Un niño que va a morir no lo sabe.

Así pensaba el hombre mientras lo preparaba todo.

Llenó un vaso de Coca-Cola y empezó a preguntarse por qué se entregaría a este tipo de reflexiones. Aunque no había elegido al niño por casualidad, tampoco lo unía a él sentimiento alguno. El niño era para él, desde el punto de vista emotivo, un completo desconocido, un peón en una partida importante. No iba a notar nada. En cierto modo, esto será lo mejor para el niño. La añoranza de sus padres, ese dolor tan comprensible en un niño de sólo cinco años, debía de ser más inhumano que una muerte rápida e indolora.
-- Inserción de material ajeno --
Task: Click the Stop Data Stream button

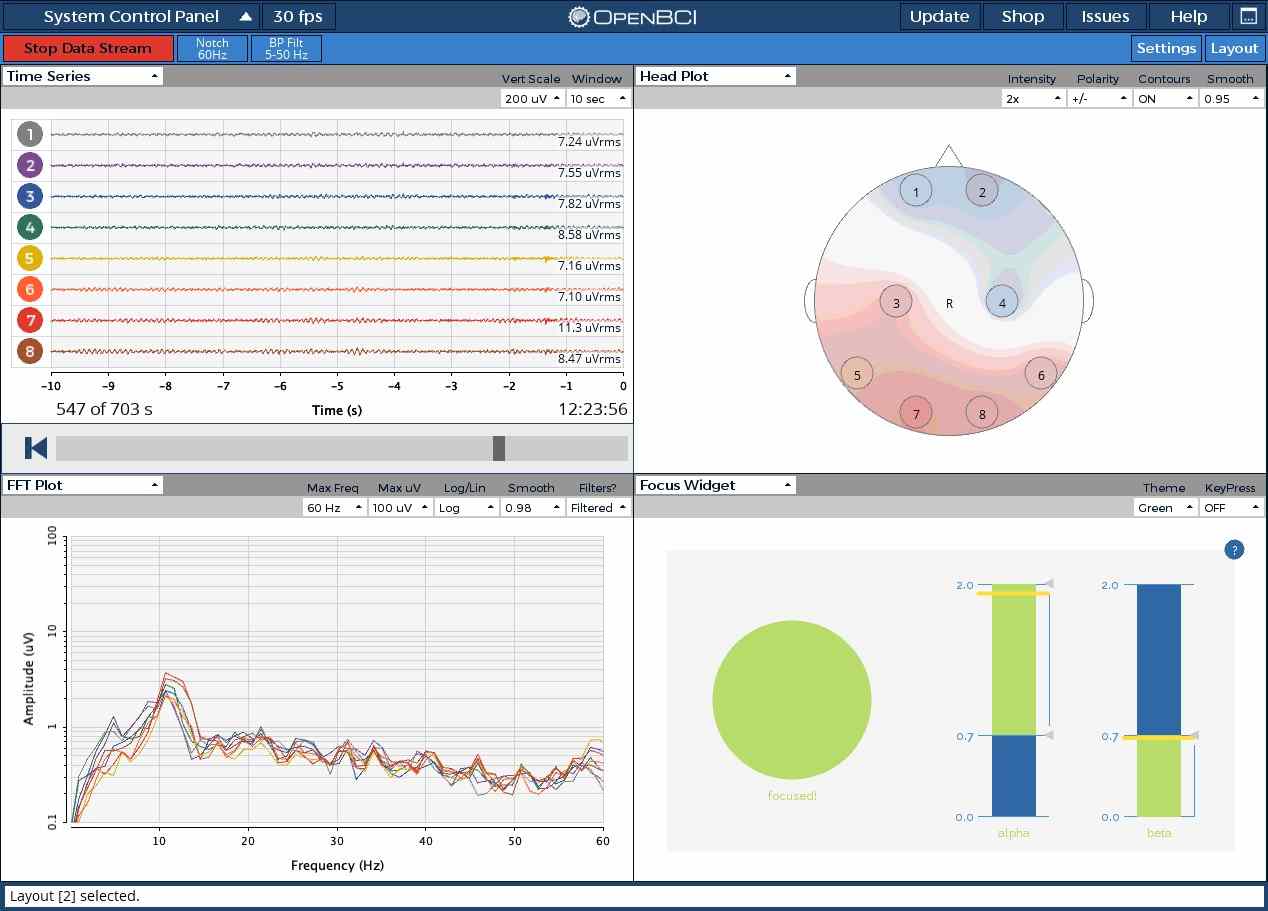Action: tap(88, 47)
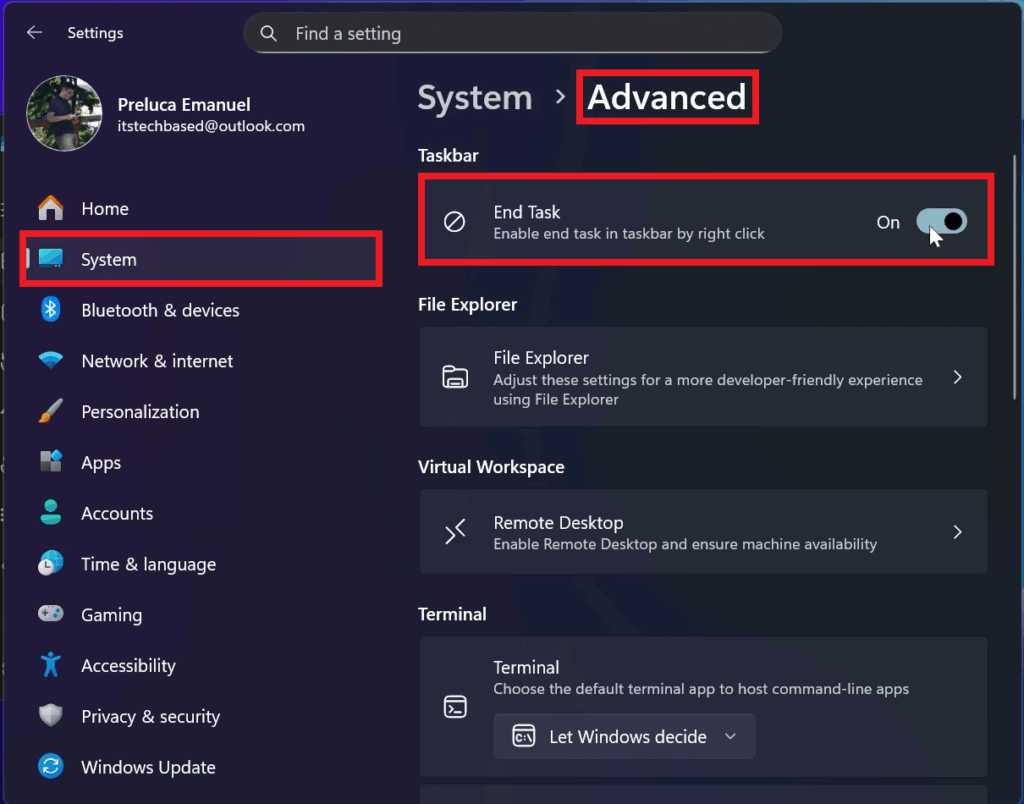This screenshot has width=1024, height=804.
Task: Click System in the breadcrumb
Action: (474, 98)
El hombre machacó una pastilla de Valium y la disolvió en el refresco. Se trataba de una dosis pequeña, apenas suficiente para dormir al niño. Convenía que estuviese dormido cuando llegase el momento; era lo más sencillo, lo más práctico. Ponerle una inyección a un crío ya resulta lo bastante difícil, como para encima tener que lidiar con sus chillidos y pataleos.

De tanto oír el burbujeo del vaso de Coca-Cola le dio sed. Se humedeció los labios con la lengua. Un escalofrío le recorrió la espalda. En cierta medida estaba ansioso por poner manos a la obra, por llevar a cabo un plan tan meticulosamente preparado.

Le llevaría seis semanas y cuatro días, si todo salía según lo previsto.